Article Source: rachel@shymanstrategies.com

The Guardian Council has approved only 6 out of 1,600 candidates. None are women.

 

A Iranian woman shows she has voted in an election (Illustrative photo: ATTA KENARE/AFP/Getty Images)

The Iranian regime has approved of six presidential candidacies, disqualifying over 1,600 — including over 130 women — who filed to run. The “election” will be held on May 19, followed by a runoff between the top two vote-getters if no candidate wins a majority.

Before reviewing the candidates, we should look at how this sham “election” takes place.

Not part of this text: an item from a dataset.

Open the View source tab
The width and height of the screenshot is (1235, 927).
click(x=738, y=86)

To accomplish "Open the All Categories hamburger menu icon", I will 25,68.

To run for president in Iran, the Guardian Council must approve of the candidacy. Only six of over 1,600 candidacies were approved. Thus, it must be assumed that any distinction being mentioned between “moderate” and “conservative” candidates is very minor. The debates and emphasis on these distinctions make these differences seem much bigger than they really are. All the candidates profess loyalty to the theocratic regime and its proclaimed “Islamic Revolution” for Iran and the world.

Who makes up the Guardian Council? Pro-regime clerics chosen directly or indirectly by the Supreme Leader, Ayatollah Khamenei.

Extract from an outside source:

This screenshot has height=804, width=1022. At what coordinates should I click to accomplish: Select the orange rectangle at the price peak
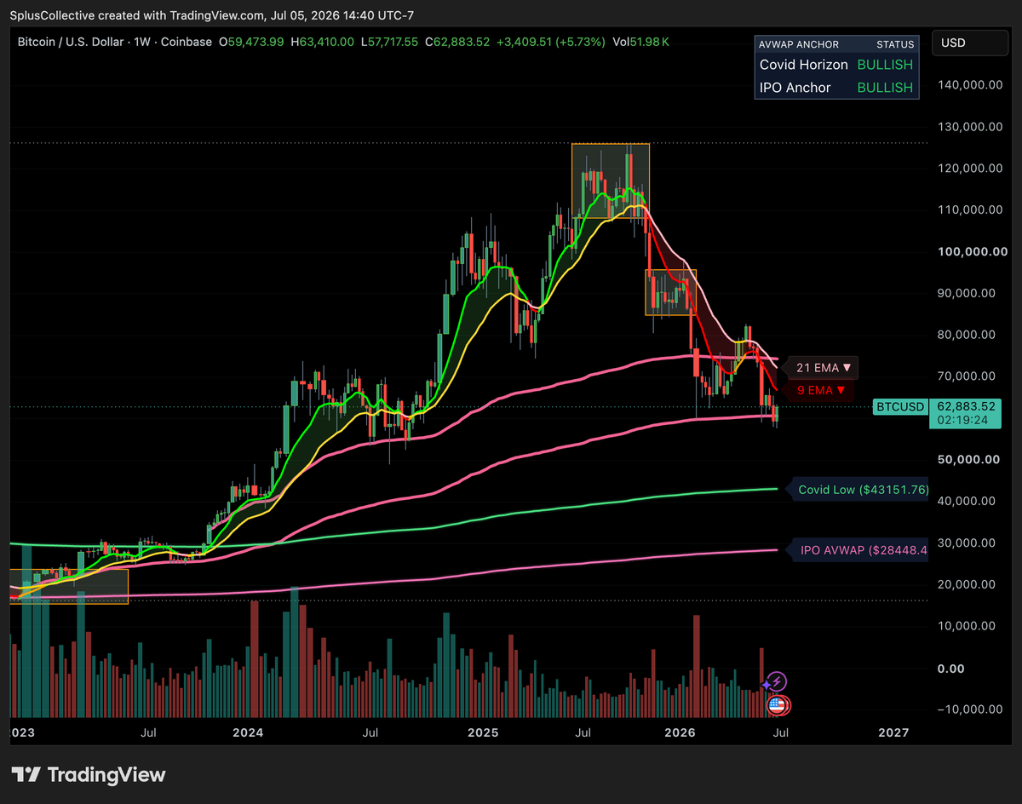pyautogui.click(x=611, y=181)
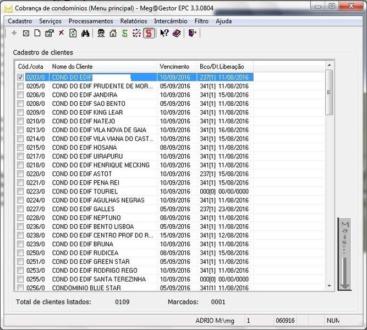Screen dimensions: 367x330
Task: Mark the checkbox for client 0228/0 NEPTUNO
Action: coord(21,218)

This is more like a party primary of theocrats than a general election as Americans are used to. And even that characterization is generous as it assumes that the vote count is legitimate and the result isn’t decided in advance.

You might think it’s obvious that this isn’t a democratic election, but I once had a professor—a highly credentialed “expert” on the Middle East and Islam—deduct points from one of my assignments for “incorrectly” claiming Iran isn’t a democracy!

Nonetheless, there have been some differences between the past and present presidents of Iran. For instance, Ahmadinejad (2005-2013) was more ferocious in his rhetoric and confrontational in his foreign policy than Khatami (1997-2005) and Rouhani (2013-current). The latter two are referred to as “moderate,” charade used to win concessions from the West.

Here are the six candidates approved to run:

Ebrahim Raisi

Ebrahim Raisi

Raisi is considered to be the Supreme Leader’s favored candidate and, therefore, the frontrunner. He was previously thought to be Khamenei’s most likely replacement. He could win the presidency in order to enhance his lackluster credentials and then become Supreme Leader, as Khamenei did. He is a true hardliner that one expert says “could be the only person in the Islamic Republic who could cause people to miss Khamenei.”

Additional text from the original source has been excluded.